Protecting your interests
A loan is a contractual agreement between a lender and a borrower that regulates the terms under which money is lent and repaid. Loan agreements can be simple or they can incorporate several complex elements such as security, PPSR registrations, guarantees, interest, default provisions and many more.
Aditum Lawyers can assist you with drafting, reviewing and negotiating a wide variety of loan documents and will assist you in getting the best possible outcome. We recommend speaking to our Sydney business lawyers before entering into a loan agreement to ensure that you are fully informed and protected.
Aditum Lawyers understands that the day to day running of your business doesn’t leave much time to for chasing up debts. Our dedicated Sydney business lawyers are here to take care of your debt recovery matter so that you can stay focussed on what’s important.
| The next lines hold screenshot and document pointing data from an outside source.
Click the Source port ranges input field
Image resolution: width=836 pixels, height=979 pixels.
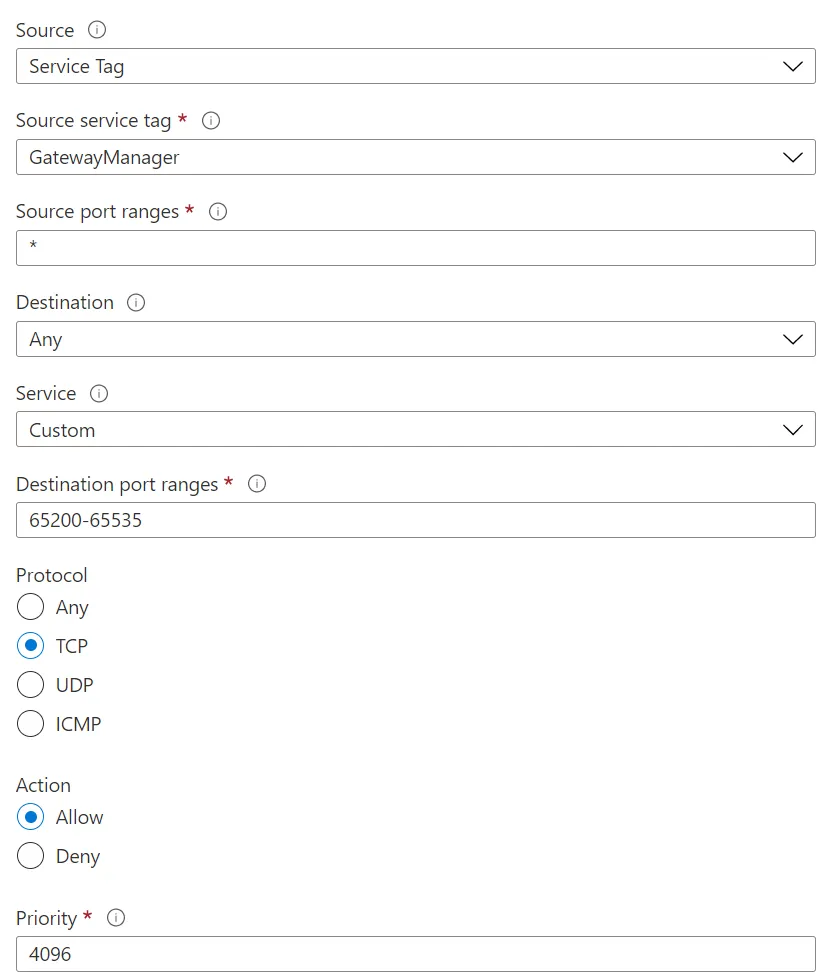pos(415,248)
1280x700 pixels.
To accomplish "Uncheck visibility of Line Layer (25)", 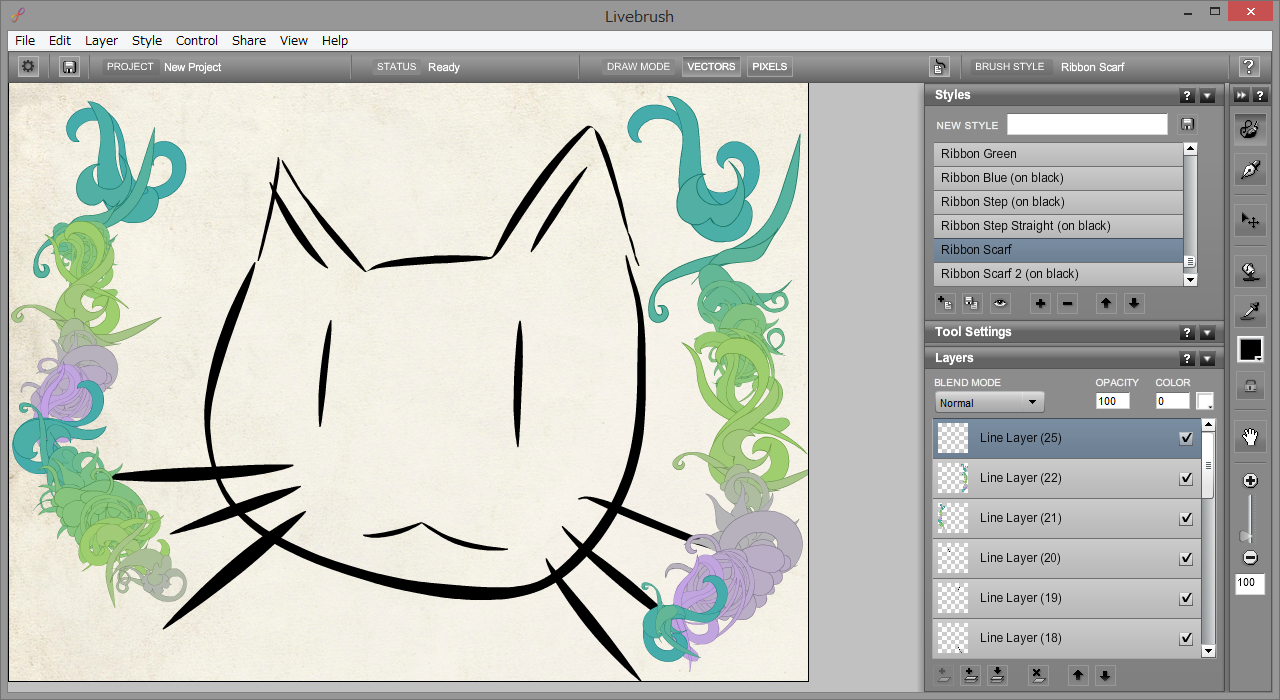I will pos(1186,438).
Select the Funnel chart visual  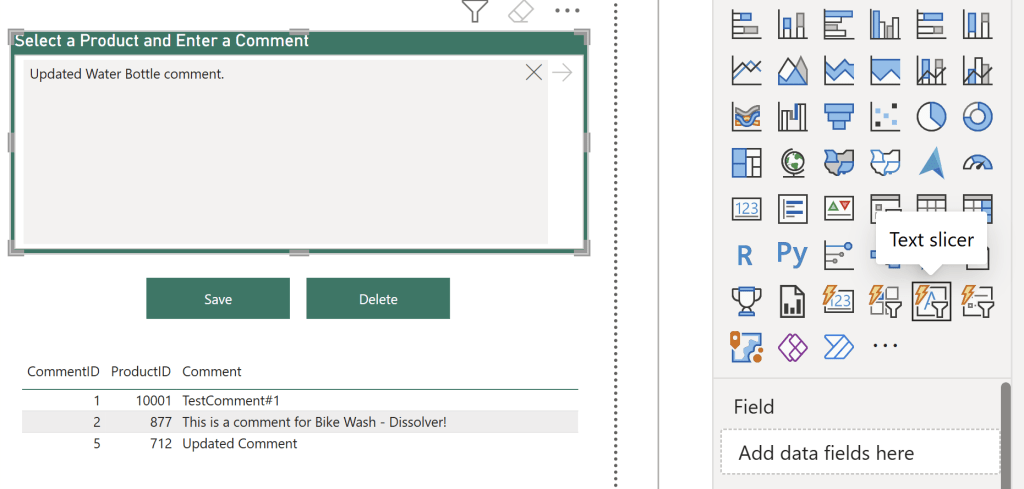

We can assist you with a wide range of matters across insolvency and debt recovery, providing advice and drafting the relevant documents such as:
Letter of demand – a formal request for payment issued to the entity that owes you money. This is generally the first step in the debt recovery process and can often lead to the amount being recovered without the need for further action.
Statement of Claim – the first step to initiate court proceedings for debt recovery. Initiating proceedings in the Local, District or Supreme court will be determined by the amount being sought. This process is regulated by the Uniform Civil Procedure Rules 2005 and can be complex.
If a Defence is not filed within 28 days of the Statement of Claim being served on the Defendant, the Plaintiff can apply for a Default Judgment. This is an order made by the Court that the Defendant must pay the Plaintiff a certain sum of money (“Judgment Debt”) and it is enforceable without the matter having to be heard in Court.
Enforcement of the Judgment Debt – is the next step in debt recovery, which is possible after a judgement has been obtained. There are several ways to enforce a judgement debt and the most appropriate course of action will depend on the circumstances. Aditum Lawyers can assist you in enforcing a judgement debt through a Garnishee Order, Writ for goods or property, Examination Order, or Bankruptcy Notice.
Bankruptcy Notices – can be issued for debts of $10,000 or more. A debtor will have 21 days to respond to the Bankruptcy Notice or they will have committed an act of bankruptcy.
Creditor’s Petitions – are filed by a creditor within 6 months of a bankruptcy act being committed. The court can then make a Sequestration Order which would render the debtor a Bankrupt. In this event, a trustee is appointed to administer the Bankrupt Estate and the creditor will be able to claim against it.
Statutory Demands – are issued to companies under the Corporations Act 2001 where debts of at least $4,000 are owing. The debtor will have 21 days to respond to the demand, at which point the creditor may make an application to commence winding-up proceedings in the Supreme Court.
Winding-Up Applications – can be made by a Creditor in the Supreme or Federal Court under s459A and s459P of the Corporations Act 2001 based on the presumption of insolvency in light of the Debtor’s failure to comply with the Statutory Demand. This must be done within 3 months of the company being presumed insolvent.
Aditum Lawyers are dedicated to helping you in the way you need it. We don’t just take the time to understand you legal matter, but your entire business model and how best to work with you.
Contact us today for a confidential discussion about your loan and debt recovery matter on 02 8593 8326 or submit an online enquiry to get started.
Yes, you will be able to recover your legal costs for the enforcement of a debt as well as any interest, late fees and charges.
In situations where the debtor cannot afford to repay the debt you may want to consider offering a payment arrangement or settle the debt for a lower sum. This is not ideal but can often be a preferred outcome when compared with the costly and time consuming process of debt recovery. There are a number of options available to you before having to write off the debt entirely including garnishee orders, writ of levy on property and examination orders. Unfortunately, you cannot get blood out of a stone and if there is no security for your loan and the debtor has no assets or cash then it will be difficult to recover the amount.
If you are lending money, whether it to be a friend or family member, we strongly recommend recording the details in writing. If the amount is significant you may even want to consider speaking with one of our business lawyers to help you understand what protections are available.
At a minimum you should record the amount of the loan, term of the loan, repayment requirements and any other details you may want to include such as interest, securities etc.
This will at least assist you later in proving the debt should the need arise.
If someone has claimed a debt against you, sent a letter of demand or initiated proceedings and you do not agree with the debt, you have the option of challenging it. You can open a dialogue with the party and explain to them why you feel you do not owe the alleged debt. If they do not accept this and proceed to court then you will be able to submit your argument in court. Be mindful that if your argument is not legally sound then you could receive an order for costs against you.
Under no circumstances should you ignore any notices or letters alleging a debt as this will allow the creditors to escalate the matter without your participation.